→ TO DO
In the records below, find each line holding the word "computer" and copy it.
PROVIDED RECORDS: Begin
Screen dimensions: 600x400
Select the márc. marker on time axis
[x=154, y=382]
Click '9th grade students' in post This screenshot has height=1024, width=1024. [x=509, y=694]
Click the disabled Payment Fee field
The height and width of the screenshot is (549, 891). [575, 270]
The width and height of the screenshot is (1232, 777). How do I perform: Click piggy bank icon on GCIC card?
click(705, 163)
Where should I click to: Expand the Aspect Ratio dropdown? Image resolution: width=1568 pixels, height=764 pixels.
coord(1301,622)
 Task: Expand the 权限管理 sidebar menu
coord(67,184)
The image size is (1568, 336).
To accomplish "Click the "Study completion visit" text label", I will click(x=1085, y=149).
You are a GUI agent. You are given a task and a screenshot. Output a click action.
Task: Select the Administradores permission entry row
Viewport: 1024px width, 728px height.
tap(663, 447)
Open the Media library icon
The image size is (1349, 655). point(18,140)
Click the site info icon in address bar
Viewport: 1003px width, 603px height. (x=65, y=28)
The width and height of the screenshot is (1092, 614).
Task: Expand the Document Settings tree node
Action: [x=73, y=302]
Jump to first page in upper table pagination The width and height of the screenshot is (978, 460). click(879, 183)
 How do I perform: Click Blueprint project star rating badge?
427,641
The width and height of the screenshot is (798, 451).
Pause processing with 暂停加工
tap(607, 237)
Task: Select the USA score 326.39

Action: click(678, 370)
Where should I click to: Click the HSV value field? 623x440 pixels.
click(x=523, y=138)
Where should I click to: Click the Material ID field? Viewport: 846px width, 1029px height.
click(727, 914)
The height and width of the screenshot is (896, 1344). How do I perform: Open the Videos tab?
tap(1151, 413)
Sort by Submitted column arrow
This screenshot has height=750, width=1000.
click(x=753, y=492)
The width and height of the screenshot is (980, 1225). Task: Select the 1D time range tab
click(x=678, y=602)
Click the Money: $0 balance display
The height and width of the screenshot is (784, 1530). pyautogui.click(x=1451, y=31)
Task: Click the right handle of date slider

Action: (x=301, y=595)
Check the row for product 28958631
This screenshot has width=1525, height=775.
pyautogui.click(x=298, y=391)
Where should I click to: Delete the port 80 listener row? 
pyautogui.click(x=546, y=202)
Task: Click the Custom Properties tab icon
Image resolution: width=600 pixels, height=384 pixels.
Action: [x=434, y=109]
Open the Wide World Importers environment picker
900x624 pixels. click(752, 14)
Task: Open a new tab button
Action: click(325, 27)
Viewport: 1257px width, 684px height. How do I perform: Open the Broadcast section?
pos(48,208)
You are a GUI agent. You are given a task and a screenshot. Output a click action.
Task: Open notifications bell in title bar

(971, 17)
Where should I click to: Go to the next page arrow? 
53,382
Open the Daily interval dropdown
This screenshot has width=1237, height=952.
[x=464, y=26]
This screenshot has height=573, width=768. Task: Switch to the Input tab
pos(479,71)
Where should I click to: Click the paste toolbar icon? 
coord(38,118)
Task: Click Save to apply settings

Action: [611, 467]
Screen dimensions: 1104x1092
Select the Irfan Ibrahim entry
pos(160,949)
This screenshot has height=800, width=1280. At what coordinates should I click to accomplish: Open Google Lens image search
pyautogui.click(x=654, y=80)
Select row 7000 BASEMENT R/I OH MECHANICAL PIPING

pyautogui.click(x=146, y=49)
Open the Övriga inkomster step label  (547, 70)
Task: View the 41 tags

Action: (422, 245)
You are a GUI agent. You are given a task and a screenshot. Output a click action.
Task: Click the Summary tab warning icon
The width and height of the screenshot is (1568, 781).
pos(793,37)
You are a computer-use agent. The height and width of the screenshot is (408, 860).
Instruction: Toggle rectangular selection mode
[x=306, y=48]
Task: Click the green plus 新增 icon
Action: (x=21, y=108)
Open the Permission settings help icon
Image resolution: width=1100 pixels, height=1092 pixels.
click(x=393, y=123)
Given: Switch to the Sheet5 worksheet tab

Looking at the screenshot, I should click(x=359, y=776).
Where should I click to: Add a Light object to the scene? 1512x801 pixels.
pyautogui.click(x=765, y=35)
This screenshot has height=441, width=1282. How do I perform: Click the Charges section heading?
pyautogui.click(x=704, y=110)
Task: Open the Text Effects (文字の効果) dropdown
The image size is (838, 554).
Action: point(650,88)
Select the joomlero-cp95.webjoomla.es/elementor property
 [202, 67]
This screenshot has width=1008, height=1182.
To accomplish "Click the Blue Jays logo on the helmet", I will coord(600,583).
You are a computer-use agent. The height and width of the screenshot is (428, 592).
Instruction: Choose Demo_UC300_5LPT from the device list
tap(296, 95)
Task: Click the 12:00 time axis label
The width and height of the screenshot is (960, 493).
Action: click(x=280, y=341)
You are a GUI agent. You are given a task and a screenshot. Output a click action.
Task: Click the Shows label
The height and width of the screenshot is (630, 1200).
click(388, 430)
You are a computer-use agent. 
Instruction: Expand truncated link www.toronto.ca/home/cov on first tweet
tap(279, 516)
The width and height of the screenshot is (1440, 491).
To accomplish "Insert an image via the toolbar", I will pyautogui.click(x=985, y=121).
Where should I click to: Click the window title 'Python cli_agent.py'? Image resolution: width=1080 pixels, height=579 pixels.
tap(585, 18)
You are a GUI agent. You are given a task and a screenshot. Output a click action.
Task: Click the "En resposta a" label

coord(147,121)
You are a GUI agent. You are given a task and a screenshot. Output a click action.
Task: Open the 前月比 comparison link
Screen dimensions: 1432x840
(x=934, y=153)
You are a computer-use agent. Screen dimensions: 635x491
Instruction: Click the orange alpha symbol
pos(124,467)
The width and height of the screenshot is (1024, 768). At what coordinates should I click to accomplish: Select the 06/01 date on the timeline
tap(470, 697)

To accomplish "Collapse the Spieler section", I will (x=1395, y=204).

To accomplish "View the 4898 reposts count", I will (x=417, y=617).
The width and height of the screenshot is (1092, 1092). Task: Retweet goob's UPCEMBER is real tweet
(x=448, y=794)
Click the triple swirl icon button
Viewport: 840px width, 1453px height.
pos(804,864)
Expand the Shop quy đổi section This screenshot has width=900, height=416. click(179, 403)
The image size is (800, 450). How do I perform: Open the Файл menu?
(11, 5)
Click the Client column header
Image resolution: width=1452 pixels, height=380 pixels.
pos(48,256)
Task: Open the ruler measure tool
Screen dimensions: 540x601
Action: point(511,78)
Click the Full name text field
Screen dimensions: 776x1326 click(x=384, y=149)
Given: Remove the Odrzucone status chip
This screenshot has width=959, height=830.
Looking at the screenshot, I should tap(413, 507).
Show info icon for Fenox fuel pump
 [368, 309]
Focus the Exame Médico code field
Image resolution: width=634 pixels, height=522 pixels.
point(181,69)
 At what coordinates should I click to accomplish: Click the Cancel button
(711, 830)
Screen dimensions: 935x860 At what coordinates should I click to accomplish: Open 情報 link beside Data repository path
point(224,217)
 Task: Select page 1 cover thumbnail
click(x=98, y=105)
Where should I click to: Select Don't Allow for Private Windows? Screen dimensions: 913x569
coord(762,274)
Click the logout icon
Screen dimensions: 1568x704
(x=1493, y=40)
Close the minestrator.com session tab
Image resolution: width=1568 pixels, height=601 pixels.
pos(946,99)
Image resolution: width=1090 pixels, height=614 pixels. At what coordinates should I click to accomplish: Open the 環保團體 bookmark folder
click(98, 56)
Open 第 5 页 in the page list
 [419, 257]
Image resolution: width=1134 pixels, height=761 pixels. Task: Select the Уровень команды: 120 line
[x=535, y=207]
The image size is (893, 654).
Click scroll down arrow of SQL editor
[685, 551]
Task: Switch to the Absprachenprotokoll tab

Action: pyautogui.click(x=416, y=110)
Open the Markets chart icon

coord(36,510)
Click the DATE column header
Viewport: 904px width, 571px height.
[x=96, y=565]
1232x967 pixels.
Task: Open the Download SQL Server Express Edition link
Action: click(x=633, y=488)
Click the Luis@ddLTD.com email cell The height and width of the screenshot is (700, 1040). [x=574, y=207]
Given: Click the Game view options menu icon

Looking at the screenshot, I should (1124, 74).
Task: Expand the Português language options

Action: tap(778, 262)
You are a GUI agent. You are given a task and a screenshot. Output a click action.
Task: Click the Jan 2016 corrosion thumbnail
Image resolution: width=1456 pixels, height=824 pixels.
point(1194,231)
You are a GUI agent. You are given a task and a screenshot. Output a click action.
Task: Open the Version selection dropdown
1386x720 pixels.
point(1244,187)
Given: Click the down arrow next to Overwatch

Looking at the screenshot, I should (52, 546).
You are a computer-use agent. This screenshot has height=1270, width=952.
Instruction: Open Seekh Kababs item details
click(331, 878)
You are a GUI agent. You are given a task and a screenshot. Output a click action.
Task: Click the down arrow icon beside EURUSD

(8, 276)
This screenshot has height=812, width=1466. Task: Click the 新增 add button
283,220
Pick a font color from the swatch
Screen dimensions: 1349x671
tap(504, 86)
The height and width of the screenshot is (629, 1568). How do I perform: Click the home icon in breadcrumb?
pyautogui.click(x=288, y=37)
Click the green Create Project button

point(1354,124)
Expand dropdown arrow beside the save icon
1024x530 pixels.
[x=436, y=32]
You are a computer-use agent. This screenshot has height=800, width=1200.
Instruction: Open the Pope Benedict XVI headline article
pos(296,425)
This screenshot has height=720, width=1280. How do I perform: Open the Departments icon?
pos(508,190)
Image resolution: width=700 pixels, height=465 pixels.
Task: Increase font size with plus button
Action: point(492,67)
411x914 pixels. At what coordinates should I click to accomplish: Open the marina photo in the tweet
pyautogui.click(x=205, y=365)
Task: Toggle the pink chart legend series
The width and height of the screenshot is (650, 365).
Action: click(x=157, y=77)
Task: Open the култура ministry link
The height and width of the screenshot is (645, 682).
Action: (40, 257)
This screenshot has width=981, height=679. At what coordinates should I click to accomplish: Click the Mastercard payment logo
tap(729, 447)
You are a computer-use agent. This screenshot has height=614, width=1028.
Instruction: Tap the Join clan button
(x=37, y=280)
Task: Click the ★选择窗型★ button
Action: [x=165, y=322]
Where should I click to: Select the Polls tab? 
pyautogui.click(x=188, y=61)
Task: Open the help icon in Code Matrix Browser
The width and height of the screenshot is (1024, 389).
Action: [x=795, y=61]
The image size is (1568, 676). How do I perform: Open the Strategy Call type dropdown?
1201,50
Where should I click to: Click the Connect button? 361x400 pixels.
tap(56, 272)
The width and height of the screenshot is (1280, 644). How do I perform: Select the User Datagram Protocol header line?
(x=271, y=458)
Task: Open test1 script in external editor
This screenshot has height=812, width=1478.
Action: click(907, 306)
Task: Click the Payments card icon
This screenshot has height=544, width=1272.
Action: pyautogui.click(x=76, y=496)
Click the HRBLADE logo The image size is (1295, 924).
PROVIDED RECORDS: End
→ SOLUTION TO THIS TASK
You are a computer-use agent. The height and width of the screenshot is (408, 860).
You are a computer-use agent. The height and width of the screenshot is (428, 592).
You are a computer-use agent. 
You are a computer-use agent. Screen dimensions: 635x491
You are a computer-use agent. This screenshot has height=1270, width=952.
You are a computer-use agent. This screenshot has height=800, width=1200.
You are a computer-use agent. This screenshot has height=614, width=1028.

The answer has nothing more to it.